* INSTRUÇÕES DA TAREFA: Reescreva todas as entradas abaixo trocando "screenshot" por "screen capture" e mantendo o resto inalterado. Deixe as imagens fora da resposta.

* TRECHOS DOS DADOS:

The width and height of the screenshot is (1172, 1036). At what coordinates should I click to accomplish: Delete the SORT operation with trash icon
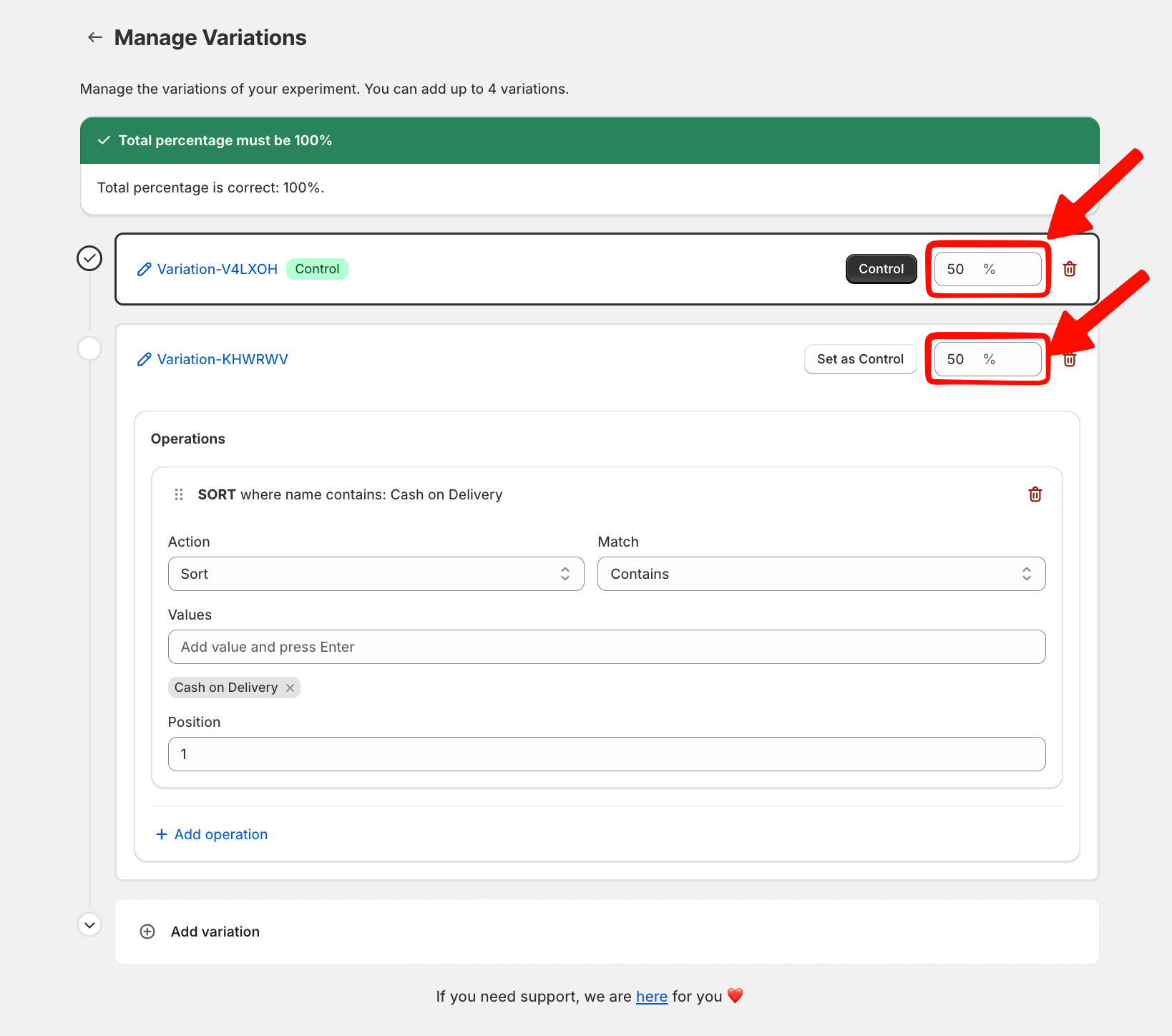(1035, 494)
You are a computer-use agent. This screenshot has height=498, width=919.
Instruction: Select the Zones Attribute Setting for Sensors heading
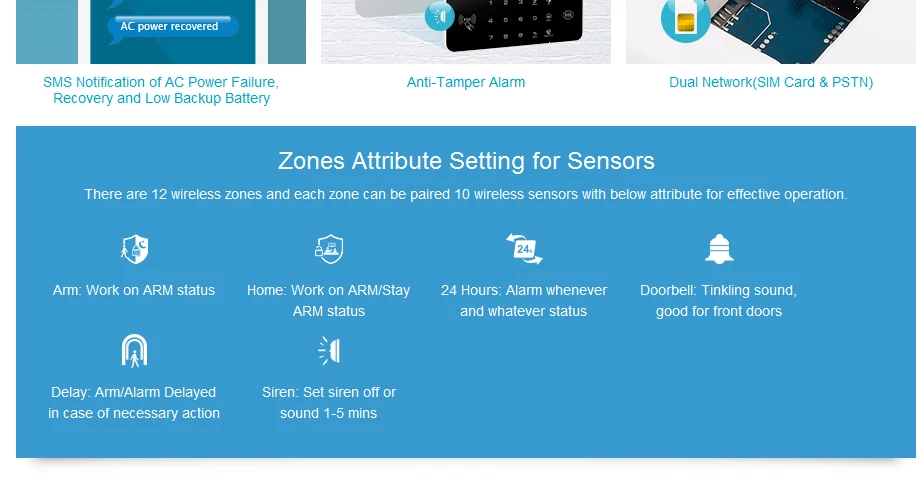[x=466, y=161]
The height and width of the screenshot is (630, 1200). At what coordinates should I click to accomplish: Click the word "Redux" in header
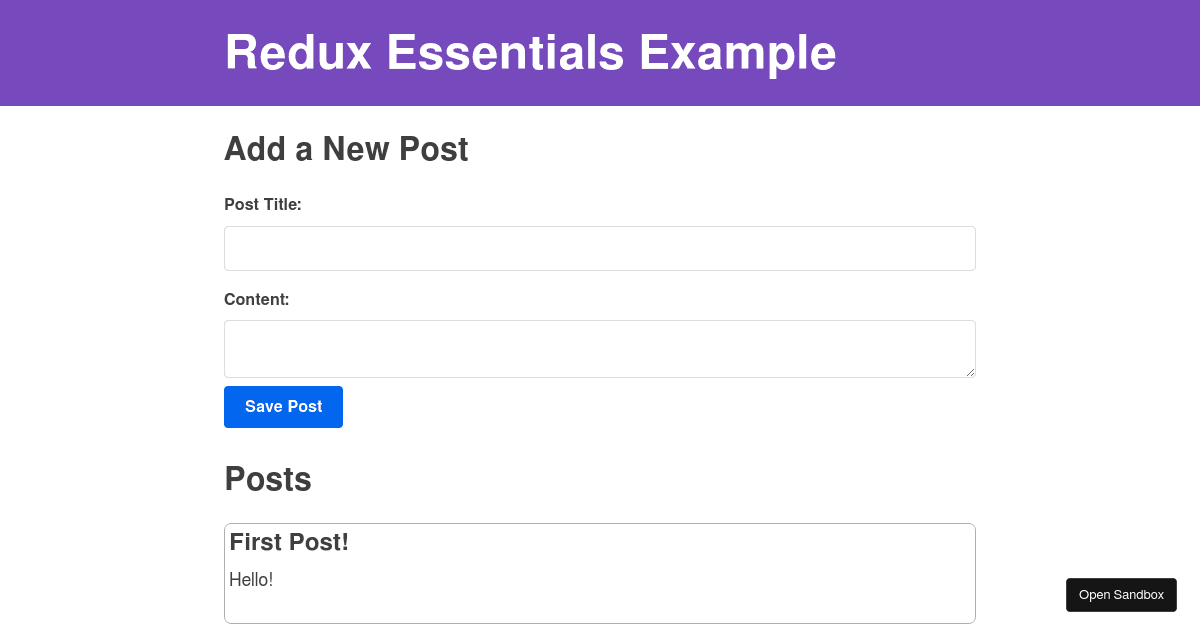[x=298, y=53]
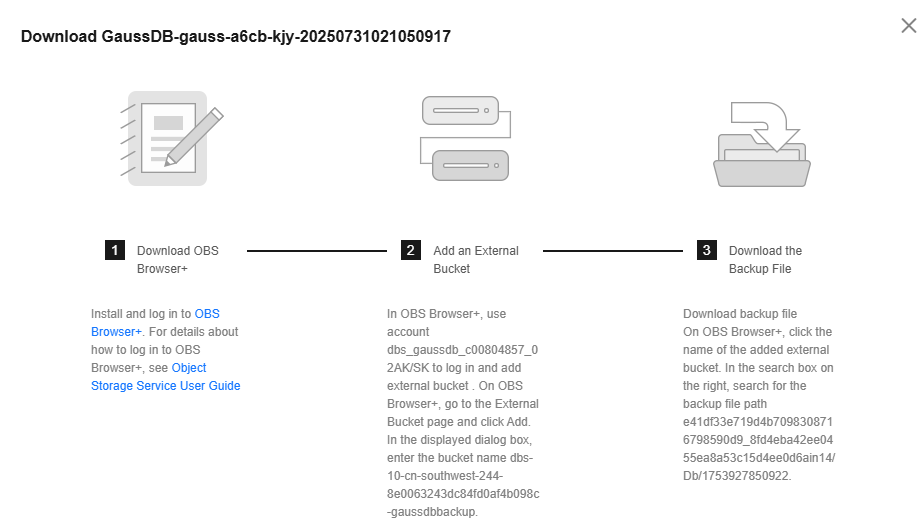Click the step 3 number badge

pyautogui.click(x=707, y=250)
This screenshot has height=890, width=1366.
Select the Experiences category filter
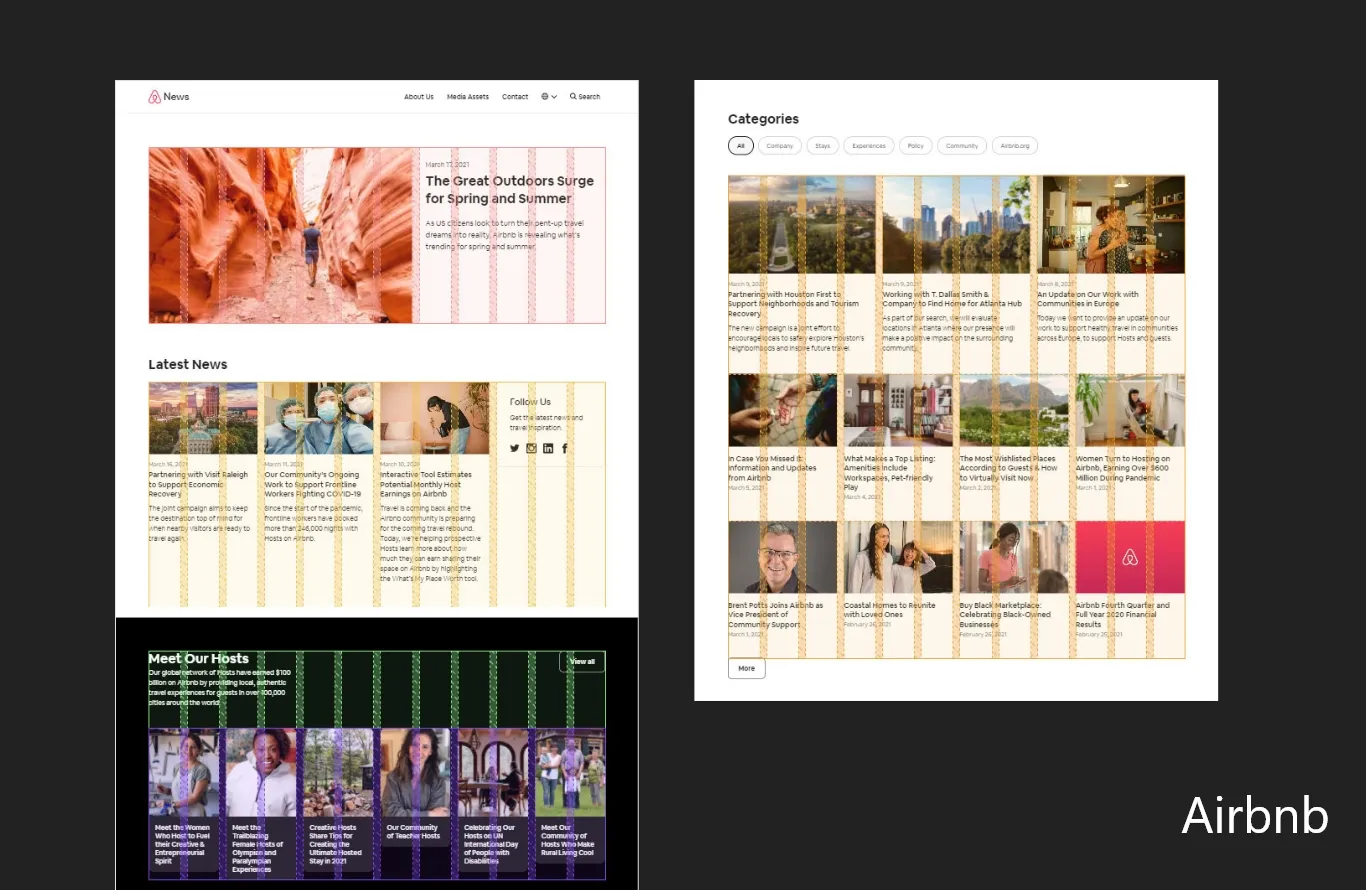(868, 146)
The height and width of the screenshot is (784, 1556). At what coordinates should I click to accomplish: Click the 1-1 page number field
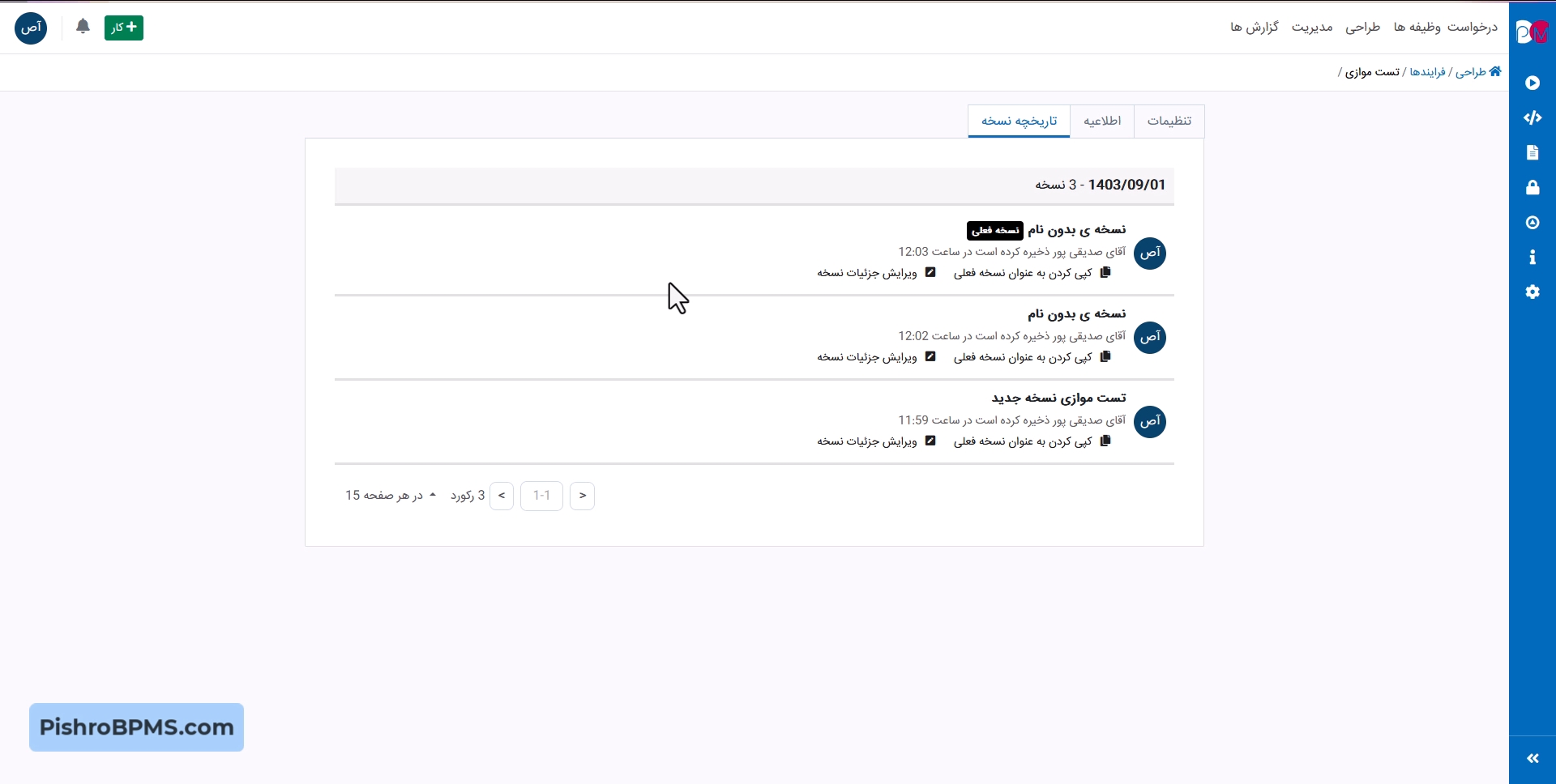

* RESPOSTA DO EXERCÍCIO:
The width and height of the screen capture is (1172, 1036). At what coordinates should I click to accomplish: Delete the SORT operation with trash icon
(1035, 494)
You are a computer-use agent. This screen capture has height=498, width=919.
Instruction: Select the Zones Attribute Setting for Sensors heading
[x=466, y=161]
The height and width of the screen capture is (630, 1200). At what coordinates should I click to accomplish: Click the word "Redux" in header
[x=298, y=53]
Click the step 3 number badge

pyautogui.click(x=707, y=250)
This screen capture has height=890, width=1366.
Select the Experiences category filter
(868, 146)
The height and width of the screen capture is (784, 1556). At what coordinates should I click to accomplish: Click the 1-1 page number field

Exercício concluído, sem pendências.